On Tuesday morning, President-elect Donald Trump posted to Twitter:

His comments follow a series of demonstrations at Hampshire College in Amherst, Massachusetts over the last week. The flag was lowered to half-staff on Wednesday, November 9, and, at some point Thursday evening or early Friday morning, the lowered flag was removed and burned. The details of the incident are still under investigation.

While the school initially replaced the flag, Hampshire College President Jonathan Lash issued a statement on November 18 indicating that all flags would be removed from the college flagpole for the time being. Lash explained that he hopes the decision will diffuse the hate speech surrounding the matter. Lash said in the statement, “We hope this will enable us in the near term to instead focus our efforts on addressing racist, misogynistic, Islamophobic, anti-immigrant, anti-Semitic, and anti-LGBTQ rhetoric and behaviors.”

On Sunday, hundreds of veterans and other supporters gathered en masse, calling for the school to reverse the decision.

The events have resurrected questions over the reach of constitutional protections – namely, free speech. Minutes after Trump took to Twitter, Trump spokesman Jason Miller told CNN’s Chris Cuomo that flag burning is not a constitutional right.

“Flag burning should be illegal,” he said in the interview. “The President-elect is a very strong supporter of the First Amendment, but there’s a big difference between that and burning the American flag.”

Currently, flag burning is considered to be a form of free speech. In 1989, the Supreme Court upheld the right for protesters to burn the flag. A year later, the court ruled that laws prohibiting flag burning were in violation of the First Amendment and were thus unconstitutional.

Since then, there have been initiatives to reinstate a ban on flag burning. In 2005, then-Senator Hillary Clinton co-sponsored the Flag Protection Act, which sought to criminalize flag burning in cases that intentionally incited violence.
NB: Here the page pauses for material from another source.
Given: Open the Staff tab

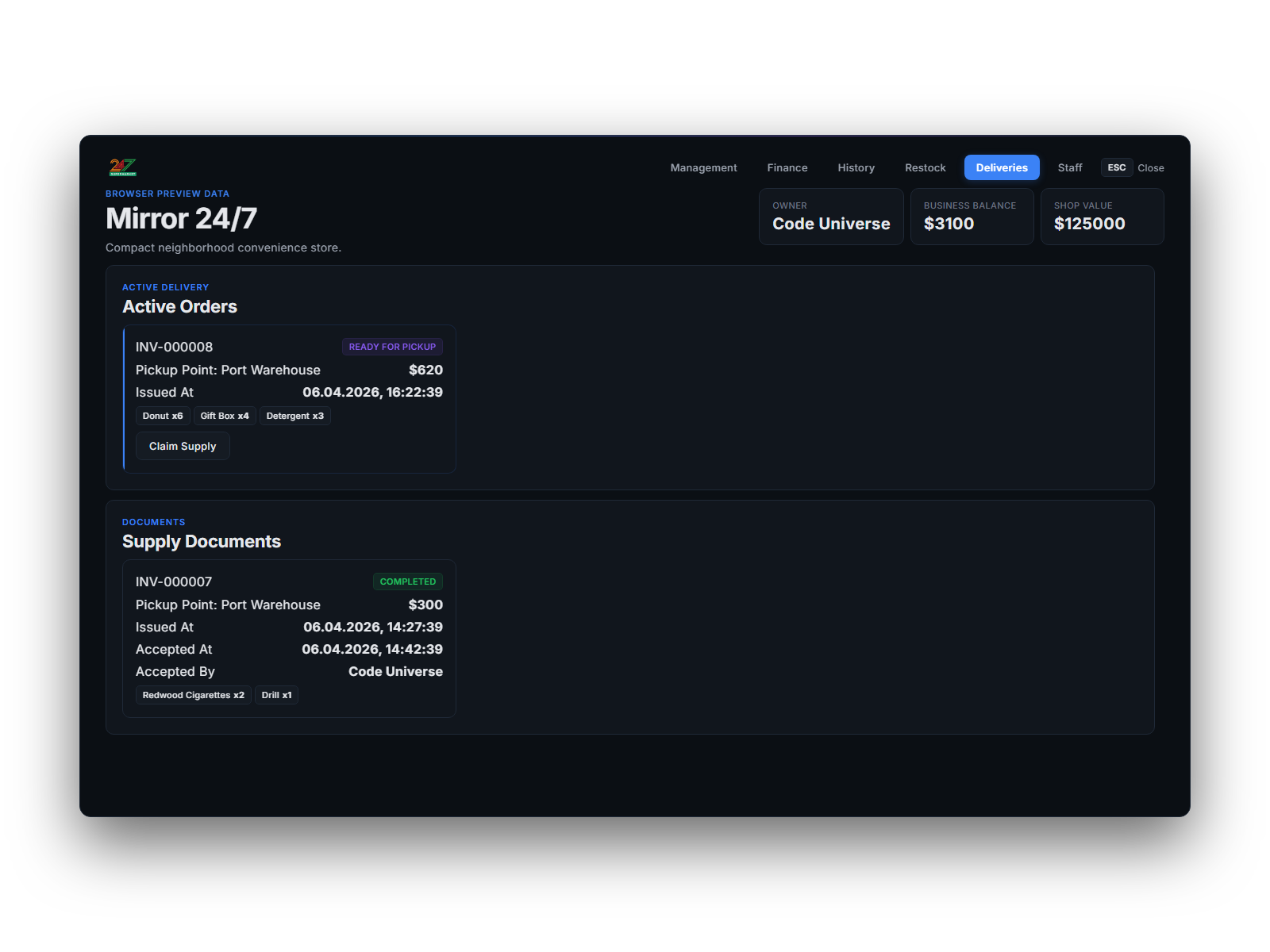Looking at the screenshot, I should point(1069,167).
Had it passed, the Act would have jailed those convicted of flag burning for up to a year – a punishment in line with that suggested by Trump – and/or imposed fines of up to $100,000.
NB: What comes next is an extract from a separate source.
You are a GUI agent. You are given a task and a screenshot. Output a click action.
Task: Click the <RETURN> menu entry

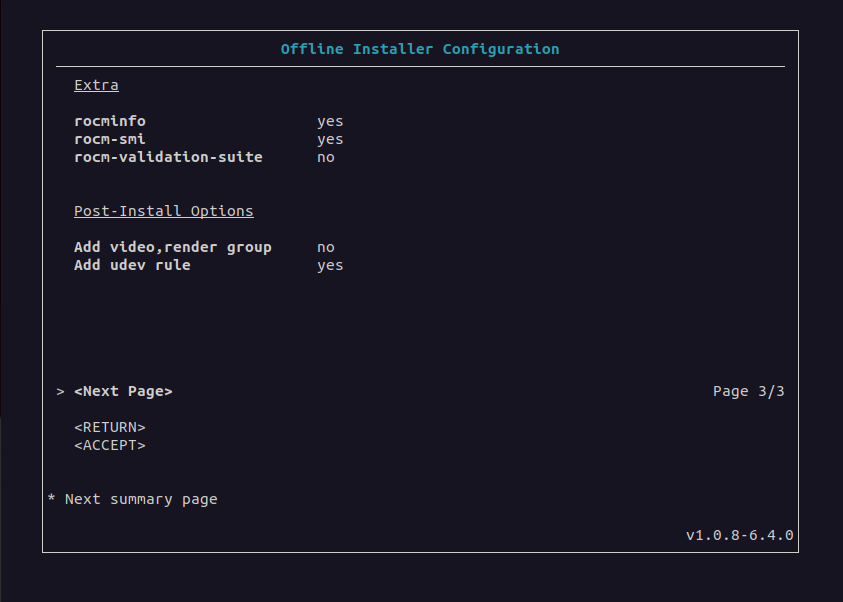click(110, 427)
The difference between Trump and Clinton, in this case, is Trump’s suggestion that Americans could potentially lose their citizenship for burning a flag. In 1958, the Supreme Court ruled that the revocation of U.S. citizenship as a form of criminal punishment is unconstitutional. The court decided the case on the grounds that denaturalization, or the practice of revoking U.S. citizenship, is a form of “cruel and unusual punishment,” and therefore violates the Eighth Amendment.


This article was originally published on IVN.us a non-profit news platform for independent writers, and authored by Kristen Henderson.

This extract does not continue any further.